— WORK INSTRUCTIONS —
From the tailgating article below, set down word for word the passage between "A few products" and "a cornhole board.", inclusive.

— EXCERPT TO READ —
□ □ □ □

Those reasons are exactly what drove Lorick to pursue the national holiday designation and a nationally registered trademark, both of which he has accomplished. Of course, they are also what helped turn the hobby into a business.

According to Lorick, Tailgating Challenge has only recently begun to turn a profit, which was mostly by design.

He stressed a need to establish a brand and a solid reputation. Otherwise, Tailgating Challenge might not be taken seriously while bouncing around from tailgate to tailgate testing everything from motorized coolers to belt-buckle beer can holders or even specialized cornhole boards.

"Now it is more of a marketing, ambassador, influencer-style business where I can help market and show off products for companies and do reviews for them to help with crowdfunding and Kickstarter," Lorick said. "I really just help do promotions for companies, especially this time of the year and for those who were looking to get in front of that outdoor and tailgating market."

Currently, Lorick's Tailgating Challenge has over 187,000 Facebook likes, 23,200 Twitter followers and another 29,600 follows on Instagram.

The numbers are still a little shocking to say aloud, he admitted.

"Facebook was where I started to roll everything out on and where it really started," Lorick said. "Then I started to do the other programs to get a little more traction because it's always good to diversify. But I had zero clue that it would ever take off to this extent.

"I know there are still far bigger pages and sites than mine out there, but for me to sort of still be doing it by myself and hold down a regular during the day and just managing this on the side, it is definitely gotten bigger than what I anticipated."

Yes, Lorick still drives five days a week from Waxahachie to Richardson for his day job. Saturdays, though, those are for the parking lots around football stadiums.

He has also enlisted the helped of a few neighbors in the Katy Lake subdivision, specifically Michael "Sketchy" Graf and Larry Dollus, who both help Lorick film the videos he posts to social media. Of course, he also passed praise to his wife, Meredith, for her continued support.

A few products that he's recently tested that standout includes the motorized cooler (think electric scooter but with a cold drink compartment) and the remote-controlled cooler — complete with speakers, headlights and more.

"Those are probably the two that everyone has seemed to enjoy the most over the years," Lorick said. He also detailed a 'warped hole' set that turns the traditional cornhole game on its head. "It is just like corn hole, but the boards are literally warped so there is a wave in the boards and it requires a whole different skillset that you need to bring."

For anyone curious at home, cornhole — the regular-style with either one, three or five holes — is still Lorick's tailgating game of choice. He has also recently reviewed a lawn chair that converts into a cornhole board.

As for National Tailgating Day, Lorick said he is always thrilled to see it roll back around because it gives him another opportunity to share his passion with friends, family and tailgaters everywhere.

"I'm always very excited because I am very passionate about it," said Lorick, who had to skip out on a traditional football-parking-lot tailgate in 2018 to attend a traditional wedding in South Carolina. Lorick graduated from the University of South Carolina, which is also where he attended his first tailgate as a child.

He added, "I'm always telling people to use #NationalTailgatingDay if they are doing any fun stuff this weekend and we will respond to it, give them shout outs and post some of the best ones just so we can show off how people are living it up."

If anyone wants to interact with Lorick and Tailgating Challenge, he encourages tailgaters to reach out on Facebook at, Twitter at or Instagram at

"I'm really passionate about it, and I know that we are in Texas, so I know they were other folks who are pumped up for college football and NFL football," he said. "We are just ready to get this thing going."

□ □ □ □

— PROVIDED MATERIAL —
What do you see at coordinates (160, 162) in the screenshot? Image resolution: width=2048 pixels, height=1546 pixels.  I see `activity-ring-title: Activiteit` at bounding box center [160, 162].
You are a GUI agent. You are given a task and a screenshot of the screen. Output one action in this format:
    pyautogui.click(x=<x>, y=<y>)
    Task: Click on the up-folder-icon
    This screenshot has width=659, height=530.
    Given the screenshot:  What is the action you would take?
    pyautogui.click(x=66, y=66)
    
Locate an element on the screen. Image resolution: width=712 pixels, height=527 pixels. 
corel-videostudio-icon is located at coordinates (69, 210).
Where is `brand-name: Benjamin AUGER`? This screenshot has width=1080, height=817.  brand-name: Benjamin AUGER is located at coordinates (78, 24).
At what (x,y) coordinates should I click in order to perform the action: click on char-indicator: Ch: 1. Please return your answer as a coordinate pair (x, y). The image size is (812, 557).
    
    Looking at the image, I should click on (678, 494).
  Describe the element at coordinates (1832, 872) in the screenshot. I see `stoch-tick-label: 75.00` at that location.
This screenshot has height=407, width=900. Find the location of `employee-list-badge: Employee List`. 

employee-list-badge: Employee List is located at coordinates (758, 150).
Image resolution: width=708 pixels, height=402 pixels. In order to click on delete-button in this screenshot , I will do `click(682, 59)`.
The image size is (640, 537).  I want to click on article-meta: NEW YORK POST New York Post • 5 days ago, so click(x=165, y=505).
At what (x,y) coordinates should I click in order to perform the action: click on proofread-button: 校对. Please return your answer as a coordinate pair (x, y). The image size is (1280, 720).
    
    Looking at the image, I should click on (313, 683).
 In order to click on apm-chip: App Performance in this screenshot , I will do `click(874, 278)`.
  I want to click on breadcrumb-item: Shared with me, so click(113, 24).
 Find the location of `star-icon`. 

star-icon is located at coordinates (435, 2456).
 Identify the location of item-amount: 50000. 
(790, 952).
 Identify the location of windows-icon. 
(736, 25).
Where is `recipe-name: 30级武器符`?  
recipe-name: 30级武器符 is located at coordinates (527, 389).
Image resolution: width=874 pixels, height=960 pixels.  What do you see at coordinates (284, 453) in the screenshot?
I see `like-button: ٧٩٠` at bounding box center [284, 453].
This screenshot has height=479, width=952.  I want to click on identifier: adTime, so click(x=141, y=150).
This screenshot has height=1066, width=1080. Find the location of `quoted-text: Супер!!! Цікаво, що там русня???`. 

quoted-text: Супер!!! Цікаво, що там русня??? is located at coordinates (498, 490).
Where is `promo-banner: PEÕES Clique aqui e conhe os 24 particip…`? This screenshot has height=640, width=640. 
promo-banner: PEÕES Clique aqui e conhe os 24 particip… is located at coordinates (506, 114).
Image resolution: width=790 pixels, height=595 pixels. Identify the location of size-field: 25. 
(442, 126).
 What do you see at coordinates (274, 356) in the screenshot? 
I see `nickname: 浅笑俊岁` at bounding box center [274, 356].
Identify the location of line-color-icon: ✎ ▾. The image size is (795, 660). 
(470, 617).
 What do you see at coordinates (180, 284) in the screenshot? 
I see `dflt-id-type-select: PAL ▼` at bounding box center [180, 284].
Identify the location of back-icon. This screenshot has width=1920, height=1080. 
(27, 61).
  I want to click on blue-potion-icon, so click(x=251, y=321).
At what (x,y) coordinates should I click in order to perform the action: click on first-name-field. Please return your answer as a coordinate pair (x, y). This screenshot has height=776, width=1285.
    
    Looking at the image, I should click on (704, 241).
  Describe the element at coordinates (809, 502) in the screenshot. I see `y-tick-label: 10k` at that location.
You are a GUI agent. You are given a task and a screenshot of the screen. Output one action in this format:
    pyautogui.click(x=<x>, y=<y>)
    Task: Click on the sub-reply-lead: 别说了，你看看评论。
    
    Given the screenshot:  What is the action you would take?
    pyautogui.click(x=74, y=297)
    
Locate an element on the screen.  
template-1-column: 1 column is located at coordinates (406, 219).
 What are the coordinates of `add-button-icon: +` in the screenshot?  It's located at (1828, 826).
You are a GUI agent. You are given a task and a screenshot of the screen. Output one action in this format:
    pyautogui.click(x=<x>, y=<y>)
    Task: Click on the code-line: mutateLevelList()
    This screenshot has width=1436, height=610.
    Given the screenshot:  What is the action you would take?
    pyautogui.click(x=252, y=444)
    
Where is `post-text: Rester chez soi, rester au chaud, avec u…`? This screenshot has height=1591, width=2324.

□ □ □ □

— COMPLETED EXERCISE —
A few products that he's recently tested that standout includes the motorized cooler (think electric scooter but with a cold drink compartment) and the remote-controlled cooler — complete with speakers, headlights and more.

"Those are probably the two that everyone has seemed to enjoy the most over the years," Lorick said. He also detailed a 'warped hole' set that turns the traditional cornhole game on its head. "It is just like corn hole, but the boards are literally warped so there is a wave in the boards and it requires a whole different skillset that you need to bring."

For anyone curious at home, cornhole — the regular-style with either one, three or five holes — is still Lorick's tailgating game of choice. He has also recently reviewed a lawn chair that converts into a cornhole board.